A Polícia Civil encaminhou à Justiça nesta quinta-feira um pedido de prorrogação da prisão temporária do policial militar Cristiano Domingues Francisco, principal suspeito no desaparecimento da família Aguiar em Cachoeirinha, Região Metropolitana de Porto Alegre. O PM está detido desde 10 de fevereiro, e seu mandado de prisão, que expira na próxima semana, pode ser estendido por mais 30 dias.
O caso envolve o desaparecimento de Silvana de Aguiar, 48 anos, e seus pais, Isail Aguiar, 69 anos, e Dalmira Aguiar, 70 anos, que não são vistos desde 24 e 25 de janeiro.
* Em 24 de janeiro, câmeras de segurança registraram movimentações suspeitas na residência de Silvana, incluindo a entrada de um carro vermelho às 20h34, permanecendo por oito minutos
* No dia 25 de janeiro, os pais de Silvana foram à casa de Cristiano buscar ajuda para encontrar a filha, sendo esta a última vez que foram vistos
* A polícia encontrou vestígios de sangue no banheiro e área externa da casa de Silvana durante perícia realizada em 5 de fevereiro
* O celular de Silvana foi localizado em 7 de fevereiro, escondido sob uma pedra em um terreno baldio próximo à casa dos pais
Nesta quinta-feira, a polícia realizou buscas na residência de um amigo do PM, apreendendo um celular, pen drive, HD externo e videogame.
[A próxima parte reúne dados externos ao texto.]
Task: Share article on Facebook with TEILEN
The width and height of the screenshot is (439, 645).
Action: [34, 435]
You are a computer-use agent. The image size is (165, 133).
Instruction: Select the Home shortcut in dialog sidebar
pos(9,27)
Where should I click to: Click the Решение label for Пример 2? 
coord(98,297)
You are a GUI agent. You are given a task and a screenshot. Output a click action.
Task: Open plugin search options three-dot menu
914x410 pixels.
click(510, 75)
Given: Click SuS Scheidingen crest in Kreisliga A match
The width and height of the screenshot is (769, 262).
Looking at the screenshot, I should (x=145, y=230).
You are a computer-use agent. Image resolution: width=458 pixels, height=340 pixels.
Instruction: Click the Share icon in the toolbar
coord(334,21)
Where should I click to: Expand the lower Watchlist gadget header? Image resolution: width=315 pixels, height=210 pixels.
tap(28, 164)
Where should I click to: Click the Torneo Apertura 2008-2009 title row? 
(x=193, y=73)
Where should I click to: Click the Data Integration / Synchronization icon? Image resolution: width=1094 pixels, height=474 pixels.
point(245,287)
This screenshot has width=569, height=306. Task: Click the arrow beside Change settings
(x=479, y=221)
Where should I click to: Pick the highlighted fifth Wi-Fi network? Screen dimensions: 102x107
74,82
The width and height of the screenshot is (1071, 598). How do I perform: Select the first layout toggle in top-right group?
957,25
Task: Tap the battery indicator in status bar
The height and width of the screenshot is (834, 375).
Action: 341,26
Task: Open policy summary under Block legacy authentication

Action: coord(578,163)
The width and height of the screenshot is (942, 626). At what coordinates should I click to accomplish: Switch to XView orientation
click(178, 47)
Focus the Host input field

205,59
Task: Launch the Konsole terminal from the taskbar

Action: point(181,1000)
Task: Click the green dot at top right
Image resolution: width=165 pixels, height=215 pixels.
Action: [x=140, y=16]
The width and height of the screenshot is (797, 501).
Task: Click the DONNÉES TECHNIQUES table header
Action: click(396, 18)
O objetivo é verificar o álibi apresentado por Cristiano, que afirma ter passado a noite do desaparecimento jogando videogame com este amigo.
O advogado Jeverson Barcellos, que representa Cristiano, manifestou-se através de nota: “Cristiano e seus familiares vêm colaborando com a investigação, fornecendo senhas de aparelhos eletrônicos, apontando testemunhas e franqueando acesso nos imóveis. Em nenhum momento houve embaraço ao trabalho policial, já que sempre tiveram conhecimento que tinha acesso ao imóvel de Silvana para tratar dos animais de estimação do filho do casal”.
A Polícia Civil continua realizando buscas em diferentes áreas da Região Metropolitana de Porto Alegre, concentrando-se em áreas de mata de Gravataí e Cachoeirinha, além de trechos do Rio Gravataí. Os locais foram definidos com base em informações obtidas do celular do suspeito.
As investigações prosseguem em várias frentes, incluindo a análise das amostras de sangue encontradas na residência da vítima e a identificação do proprietário do carro vermelho visto no local do desaparecimento.